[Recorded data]
=======

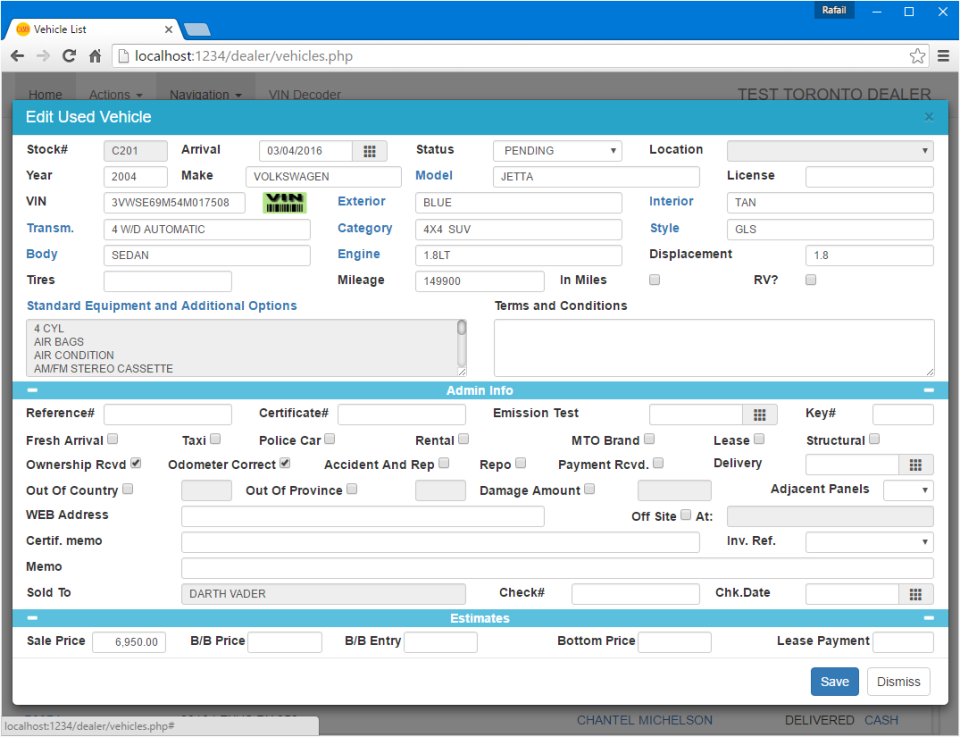Open the Chrome menu
The width and height of the screenshot is (960, 737).
(944, 56)
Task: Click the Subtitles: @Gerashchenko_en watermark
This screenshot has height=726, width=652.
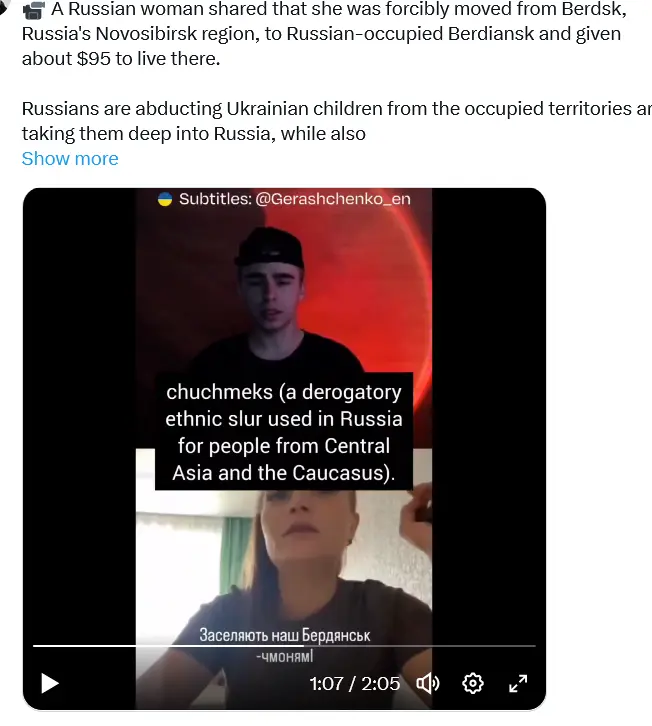Action: [284, 199]
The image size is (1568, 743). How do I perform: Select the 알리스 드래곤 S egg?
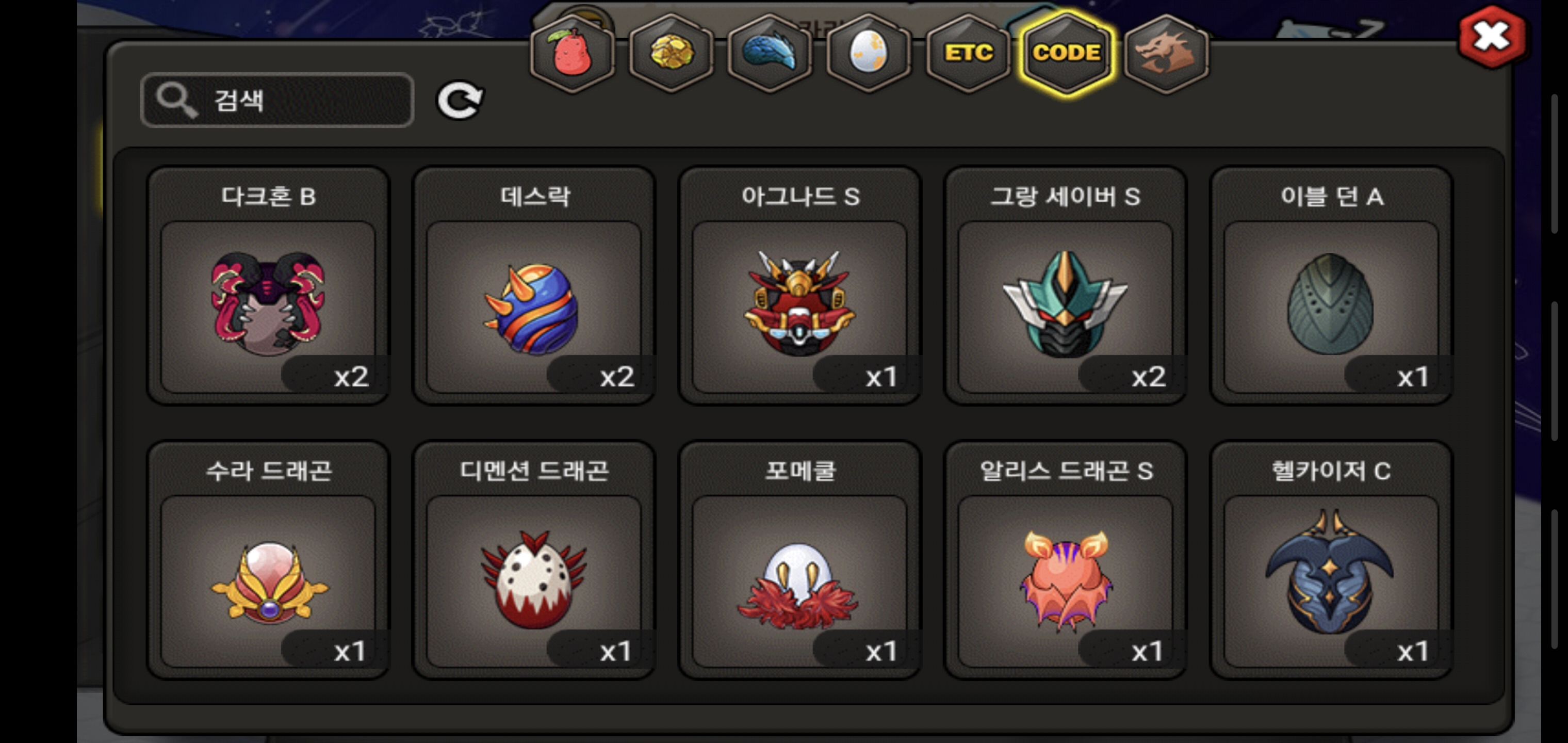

=======

» Exercise description
The response must restate exactly the lines from the one containing "Task: Click the" through the end of the records above and must leave out all pictures.

» Response area
Task: Click the Subtitles: @Gerashchenko_en watermark
This screenshot has height=726, width=652.
Action: [284, 199]
The image size is (1568, 743). How do I perform: Select the 알리스 드래곤 S egg?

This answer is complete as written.